Problem to work on – Copy out the portion of the items that opens with the line containing "What do you" and closes with the line containing "center [398, 230].", keeping every character the same.

Recorded information –
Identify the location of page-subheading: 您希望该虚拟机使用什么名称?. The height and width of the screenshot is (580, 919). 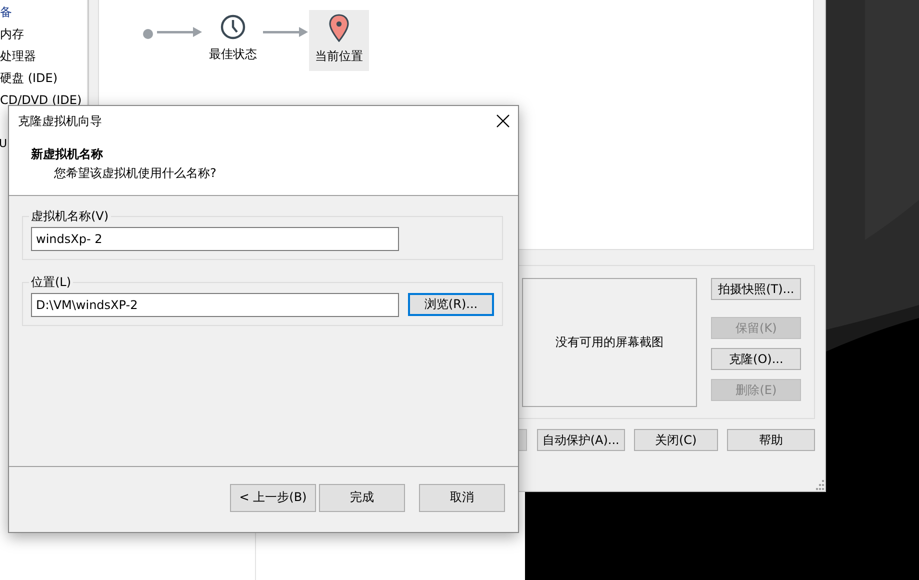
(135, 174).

...

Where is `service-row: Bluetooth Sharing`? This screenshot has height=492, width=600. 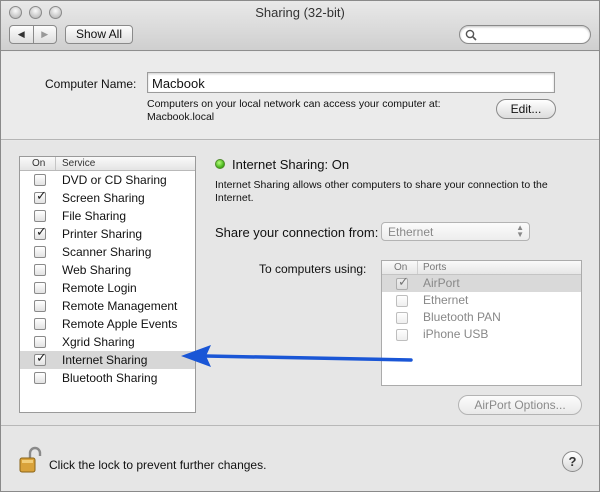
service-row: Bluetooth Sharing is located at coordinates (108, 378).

* * *

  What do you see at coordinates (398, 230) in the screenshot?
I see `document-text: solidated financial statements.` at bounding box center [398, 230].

Response to this task –
  What do you see at coordinates (398, 230) in the screenshot?
I see `document-text: solidated financial statements.` at bounding box center [398, 230].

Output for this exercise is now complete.